Nell'ambito della sanità pubblica, del resto, è noto l'orientamento della giurisprudenza contabile che (sebbene con argomenti non sempre persuasivi) tende a negare l'ammissibilità di polizze con premio a carico della P.A. volte a coprire la colpa grave dei dipendenti (non solo con riguardo alla responsabilità amministrativa e contabile, per come espressamente stabilito dall'art. 3 comma 59 l. n. 244/2007, ma anche per quella civile; sul punto per es. Corte dei Conti Emilia Romagna, 7 luglio 2011 n. 319).

Resta però il fatto che la tesi qui sostenuta (secondo cui appunto la struttura non è tenuta a coprire la responsabilità civile per colpa grave del dipendente o P. IVA) lascia il terzo privo di tutela, nel senso che il danneggiato che decida di rivolgere le proprie richieste nei soli confronti dell'esercente (responsabile , per es., per aver commesso un errore assolutamente inescusabile) corre il rischio di una sua possibile insolvenza (salvo ipotizzare che questa evenienza sia stata specificamente considerata dal legislatore, allo scopo di scoraggiare iniziative dirette contro il medico, indirizzandole verso la casa di cura).

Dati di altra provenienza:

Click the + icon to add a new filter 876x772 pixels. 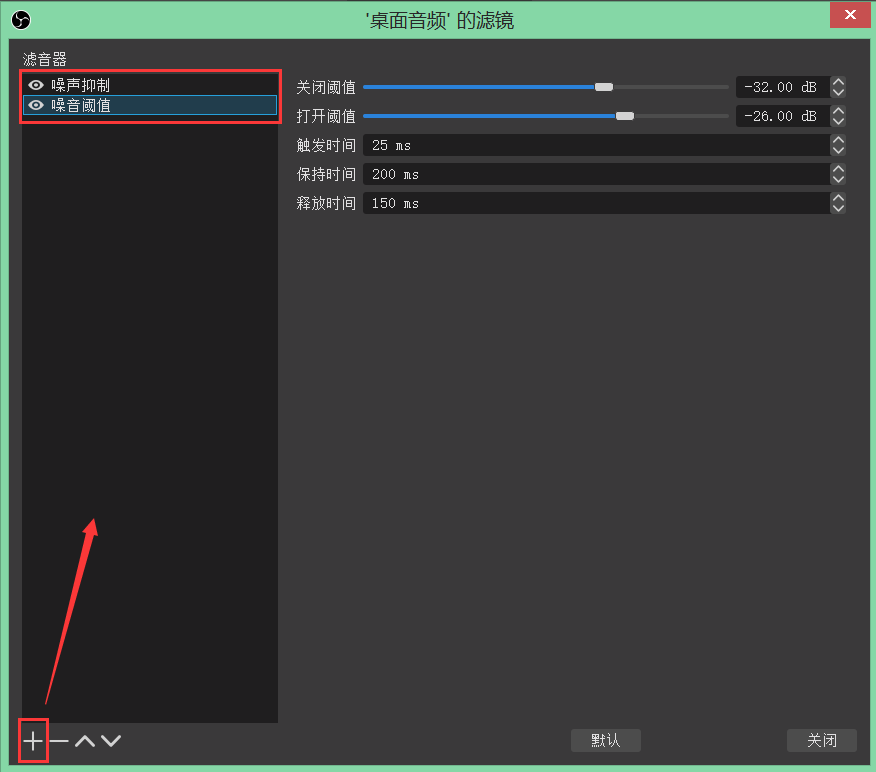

Vale la pena rimarcare, infine, che l'obbligo previsto dall'art. 10 comma 3 l. n. 24/2017 ha ad oggetto la stipula di polizza assicurativa per il rischio della rivalsa (e non per la copertura della r.c. terzi, la quale sarebbe comunque auspicabile, a maggior protezione del professionista stesso).

d) La clausola di polizza che limita la copertura alla sola quota di responsabilità dell'assicurato.

La decisione del Tribunale di Monza troverebbe conferma, nel quadro attuale, anche nella parte in cui ha dichiarato la nullità della clausola che limita la copertura r.c. alla sola quota parte ex art. 2055 commi 2 - 3 cc. Il problema è oggi risolto in modo esplicito dal DM n. 232/2023, che ha stabilito espressamente, all'art. 3 comma 6, che in caso di responsabilità solidale dell'assicurato, la garanzia deve avere ad oggetto l'intero, salva la surrogazione dell'impresa nel diritto di regresso nei confronti dei condebitori.

La disposizione non è nuova, nel senso che trova un precedente nell'art. 1 comma 10 del DM 22 settembre 2016 relativo alle polizze degli avvocati e recepisce l'orientamento della giurisprudenza di legittimità: sin dal 2012, infatti, la Cassazione aveva evidenziato come tali pattuizioni si ponessero in contrasto con la «funzione del contratto di assicurazione, come oggettivata nella lettera dell'art. 1917 c.c., che consiste nel liberare il patrimonio dell'assicurato dall'obbligazione di risarcimento» (Cass. civ., sez. lav., 31 maggio 2012, n. 8686; Cass. civ., sez. III, 20 novembre 2012, n. 20322).

Osservazioni

All'esito del “raffronto” sin qui tratteggiato, pare potersi concludere che, almeno con riguardo alle questioni affrontate nella sentenza richiamata, le soluzioni approntate dal Tribunale di Monza trovino conferma anche seguardate nello spettro delle nuove norme. È vero, peraltro, che il decreto attuativo DM n. 232/2023 non scioglie tutti i nodi e lascia aperti diversi interrogativi, su cui gli interpreti sono oggi chiamati a confrontarsi.